Pubblicato su politicadomani Num 85 - Novembre 2008

Una professione in bilico
Dove va il giornalismo?

In attesa di approfondimenti sul tema e di aprire un dibattito, proponiamo qui ampi stralci tratti dalla prima parte della proposta di riforma dell’Ordine, approvata all’unanimità il 17 ottobre a Positano dal Consiglio Nazionale dell’Ordine dei Giornalisti, con una selezione di temi legati alla libertà e al diritto all’informazione

 

«L’informazione giornalistica registra ormai da diversi decenni trasformazioni profonde, rapide e continue. I suoi confini sono sempre più indefiniti e l’Ordine dei giornalisti, modellato su una realtà lontana quasi mezzo secolo, incontra molte difficoltà nel governare il cambiamento. Molti operatori dell’informazione lo vivono come una struttura a cui è faticoso accedere, e a volte anche come un ingombro. All’esterno della professione esso appare spesso una corporazione chiusa.
Il perdurare di questa situazione offre argomenti a chi sostiene che la sua abrogazione sarebbe una misura che liberalizza l’accesso alla professione, mentre al contrario consegnerebbe solo nelle mani degli editori il potere di decidere chi è giornalista e chi no. Diversamente da quanto sostengono gli abrogazionisti, la condizione difficile dell’informazione in Italia, la sua costante dequalificazione non sono riconducibili alle responsabilità dell’Ordine, bensì a quelle del potere politico, che non ha mai voluto affrontare in questi anni il problema della riforma, né quello di un riassetto organico dell’editoria».

«La legge istitutiva dell’Ordine dei Giornalisti, 69/1963, ha compiuto ormai 45 anni. Le impostazioni di principio sono ancora validissime - anzi, si può dire che risultino persino più attuali e importanti oggi - mentre i dettami strutturali e organizzativi richiedono una profonda riforma. Infatti, nel tempo trascorso molte trasformazioni sono avvenute nel campo dell’informazione e dei media (basti pensare ad Internet, fenomeno inedito e largamente rivoluzionario, e al peso della TV come fonte primaria di informazione dei cittadini, quale non poteva essere immaginata all’epoca in cui il legislatore provvedeva a normare la professione giornalistica)».

«C’è da sottolineare che le rappresentanze dei giornalisti, in primis proprio quelle dell’Ordine, sollecitano da alcuni lustri un adeguamento normativo. Le legislature si susseguono, ma il Parlamento non è mai riuscito a mettere mano a modifiche di sostanza».

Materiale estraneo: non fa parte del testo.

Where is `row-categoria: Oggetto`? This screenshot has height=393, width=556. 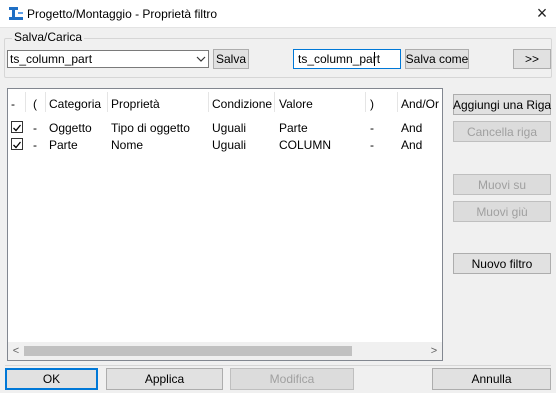 row-categoria: Oggetto is located at coordinates (70, 128).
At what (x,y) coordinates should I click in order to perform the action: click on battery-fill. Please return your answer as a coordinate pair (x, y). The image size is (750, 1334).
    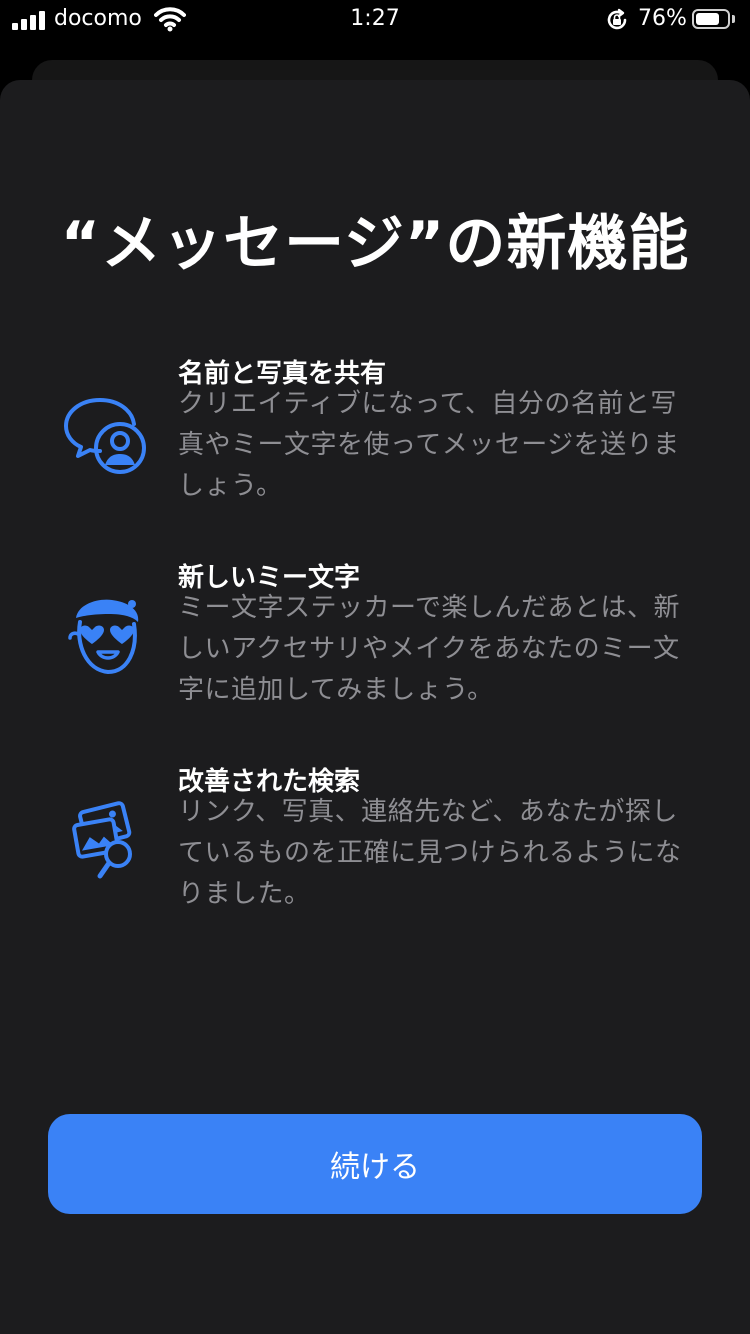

«Occorre distinguere tra l’informazione e altre libere manifestazioni, come le opinioni e più in generale ogni tipo di espressione. L’informazione, in regime democratico, non soltanto è un diritto, ma anche un dovere. Del diritto sono titolari sia i giornalisti (libertà di stampa) sia i cittadini tutti (diritto di essere informati); il dovere, invece, è in capo ai soli giornalisti, come esplicita la legge Gonella all’art. 2. Dire dunque che l’informazione la fanno i giornalisti, ed essi soltanto, lungi dal configurare una esclusione o una limitazione di diritti di tutti, rappresenta invece una garanzia democratica; e soprattutto non viola in alcun modo l’art. 21 della Carta Costituzionale, dove si riconosce a tutti il diritto “di manifestare liberamente il proprio pensiero con la parola, lo scritto e ogni altro mezzo di diffusione”. In concreto, non potrebbe, e non è riservata ai soli iscritti all’Ordine la facoltà di scrivere sui giornali o esprimersi con altri mezzi che ad essi si possono assimilare».

«I principi su cui si fonda la legge del 1963 sono pienamente da confermare. Essi sono ottimamente riassunti nell’art. 2: “È diritto insopprimibile dei giornalisti la libertà di informazione e di critica, limitata dall’osservanza delle norme di legge dettate a tutela della personalità altrui”. E ancora “è loro obbligo inderogabile il rispetto della verità sostanziale dei fatti”. Importante, per una libera professione anche il comma che recita “Giornalisti e editori sono tenuti a rispettare il segreto professionale sulla fonte delle notizie, quando ciò sia richiesto dal carattere fiduciario di esse».

«È ovvia osservazione che, senza queste premesse, lo status del giornalista sarebbe riconducibile a quello di un impiegato, vincolato agli obblighi di fedeltà verso la propria azienda (art. 2105 Codice Civile). Non potrebbe esistere un potere del direttore di testata autonomo rispetto alla proprietà; né il diritto del singolo giornalista di difendersi da censure o modifiche apportate da altri a ciò che ha scritto. Cadendo poi il segreto professionale, le fonti fiduciarie non si sentirebbero tutelate, e la conseguenza sarebbe una pesante limitazione della possibilità di approfondire i fatti per poi riferirli al pubblico».